Beyond Banking: The Rise of Social Finance
Steve Bell, VP Solutions Consulting, EMEA, Verint
The banking industry has had a major face-lift over the past decade. What once was a sector reliant on face-to-face and telephone interactions, is now being driven by digital platforms. As a result, branches are closing up and down the country. Furthermore, digitally driven banks such as Monzo are poaching customers from their incumbent competitors, promising to deliver quick, simple service amongst other great perks.
With the rise of app-only and digital banking, it’s no wonder that banks are turning to social media as their next step towards modernisation. Even some of the more well-known banking institutions have started to join the revolution, including ING bank and Emirates Islamic bank. Social banking is indicative of the broader trend to give consumers access to the services they want in the way that they want. Santander’s recent launch of voice activated payments is just one example of another mainstream bank doing more to better its customer offering.

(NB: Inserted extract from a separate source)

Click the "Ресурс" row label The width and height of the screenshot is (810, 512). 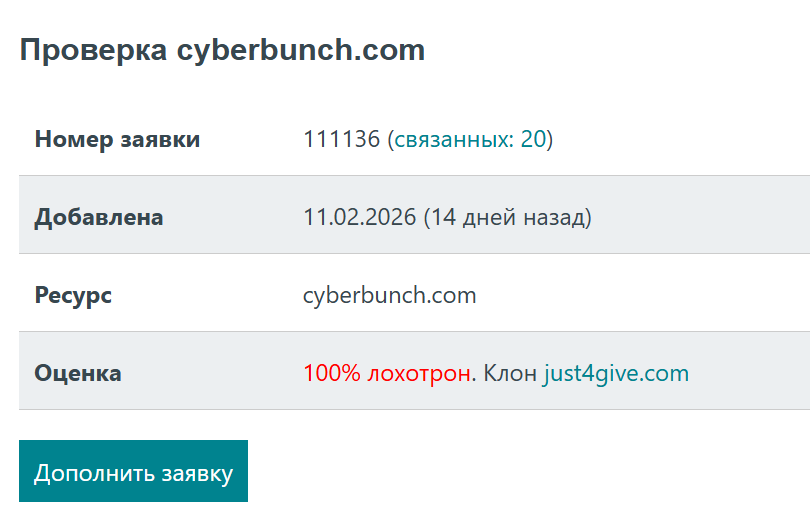(x=73, y=296)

Social media is changing the way we all consume information. News used to be delivered each morning via the papers. Now, Twitter gives us updates faster than journalists can report it, and Facebook can identify trends before they become viral. The result is that consumers want their services to be delivered in the same way, and banks need to rise to this challenge.

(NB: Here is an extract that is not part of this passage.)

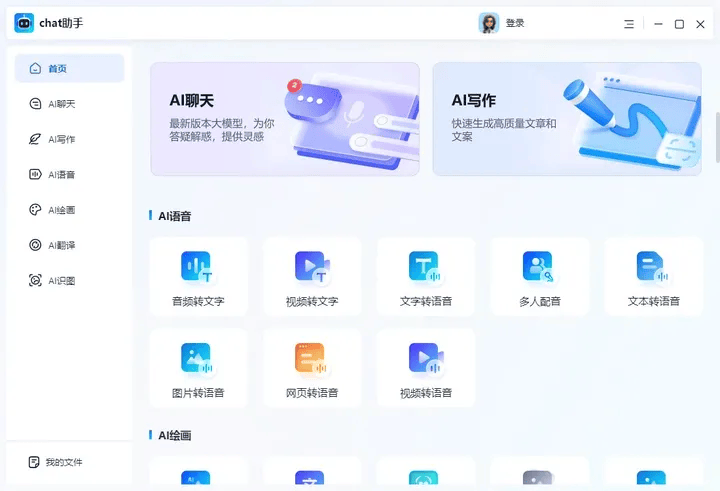Open the 图片转语音 image-to-speech tool
The image size is (720, 491).
pos(198,368)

Social banking enables customers access to banking services using their social media account credentials, usually via the bank’s normal homepage. If you’ve even been asked to ‘login via Facebook’ for a website or service, then you’ve already experienced what social banking could look like. After this login, customers will be able to do all they can do on regular digital banking platforms, such as check their balance, make transactions and more. But the benefits go beyond digital only banking. There are huge potential gains in terms of improved experience, with faster authentication and fewer passwords, ultimately reducing frustration.

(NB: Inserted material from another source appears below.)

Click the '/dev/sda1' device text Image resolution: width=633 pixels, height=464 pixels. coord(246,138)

As well as the more streamlined service, allowing a bank access to social media also opens them to pools of data about the customer and their habits. This data can be used to deliver personalised offerings, for example, by analysing a customer’s social media a bank may be able to recommend a child account if they can see the customer has just had a baby. These enhanced insights can also help to authenticate you in terms of referencing, linking you to addresses and helping the bank to deduce your eligibility for certain services more quickly.
Understandably, the thought of sharing this amount of data with banks is raising major concerns around privacy. Do we really want our financial services provider, their partners and affiliates, to have a front row seat to your personal life, and the lives of your family and friends? Should important financial decisions be influenced by what we post online? To add insult to injury, fears around cybersecurity are adding concerns about social banking. A hack on your social media account may be frustrating, but if the hacked account is linked to your bank, attackers could have access to far more personal information.
Already, customers are happy to share more data if they feel they’re getting a better return, which is arguably what social banking can offer. But it’ll likely be a few more years before social banking becomes mainstream. But before the banks can begin to offer any form of social banking to their customers, they need to make sure that their background IT infrastructure can support the platform, and is agile and scalable enough to meet the demands. Getting critical infrastructure in place will be integral to the success of banks in the future. What we’re likely to see is that those who don’t have the right foundations will be left behind, particularly with millennials, who are fast becoming the most important demographic group that banks with to target. But those who get the right foundations in place will have the opportunity to grow with the demographic demands, and modernise into social banking, and beyond.